REQUIRED TASKS:
1. According to the blog post about moving, what did the thieves leave behind in the backyard?
2. Please repeat the blog post text between "Robin took the" and "in—plus the backyard!", inclusive.

## START EXTRACT

We came back from a trip to Baltimore to discover that our grill, patio furniture, and new garden hose were stolen out of our backyard while we were gone. They left the hummingbird feeder as, perhaps, a little welcome-to-the-neighborhood gesture of kindness.
We’re busy bees right now. This week we hosted Nanita for a quick visit—she took this cute photo of Robin playing at the neighborhood park. And tomorrow we fly out to Baltimore, for a visit with Nina and Elizabeth and their little boy Silas, and to celebrate as Elizabeth receives her doctorate from Johns Hopkins. I can’t wait to see Robin and Silas interact: Robin’s almost two years older, so it’ll be a little foretaste for him of his new life as a big brother. I think he’ll like it. He’s really interested in other kids now, and generally plays very well with the younger ones.
Of course we’re still getting things into shape on the house. Most of the renovation work is done—the major pieces, like the roof and the fumigation and the floors, are all complete. Contractors and delivery people have been in and out of the house most days since we moved in. Yesterday we got our new fridge, so we no longer have to live out of a camping cooler—and this morning I am experiencing the luxury of doing laundry in my very own washer and dryer. When Sam got home and saw the laundry machines installed, he pretended to be puzzled: “But Shannon, where do we put in the quarters?” I’m sure eventually the thrill of doing the wash will wear off, but for now it’s pretty exciting.
Friends and family, cats and kittens, Romans and countrymen: lend me your address books! We’re all moved in to our new home at 5356 Trask St, Oakland CA 94601.
Robin took the move really well. The boxing-up process was a fun game to him: he wanted to help. He did start to get anxious the day the movers came, as the apartment emptied out. Towards the end he was just clinging to me and refusing to be set down. But when we got to the new house and he saw all his stuff there, he was perfectly happy. He’d visited the house probably a half-dozen times, so it was already familiar to him, and he likes having the extra room to run around in—plus the backyard!
Our cat Marlis has adjusted well too. We let her outside for a few minutes last night and tonight, and it’s clear that she’s enjoying the extra space and the stimulation of new places to explore. When she’s stressed out she expresses it by standing on my head in the middle of the night and yowling horribly, so it’s really nice that she’s been so calm about this move.

## END EXTRACT
## START EXTRACTED ENTRIES

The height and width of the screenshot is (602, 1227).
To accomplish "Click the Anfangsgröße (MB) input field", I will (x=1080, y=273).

## END EXTRACTED ENTRIES
## START EXTRACTED ENTRIES

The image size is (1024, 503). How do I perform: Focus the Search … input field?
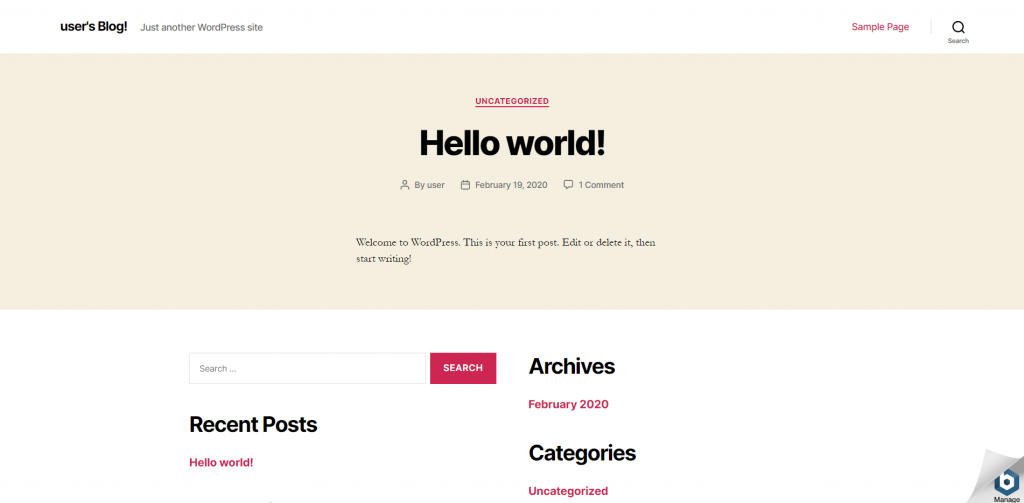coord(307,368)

## END EXTRACTED ENTRIES

ANSWERS TO THE PROBLEMS:
1. The hummingbird feeder.

2.
Robin took the move really well. The boxing-up process was a fun game to him: he wanted to help. He did start to get anxious the day the movers came, as the apartment emptied out. Towards the end he was just clinging to me and refusing to be set down. But when we got to the new house and he saw all his stuff there, he was perfectly happy. He’d visited the house probably a half-dozen times, so it was already familiar to him, and he likes having the extra room to run around in—plus the backyard!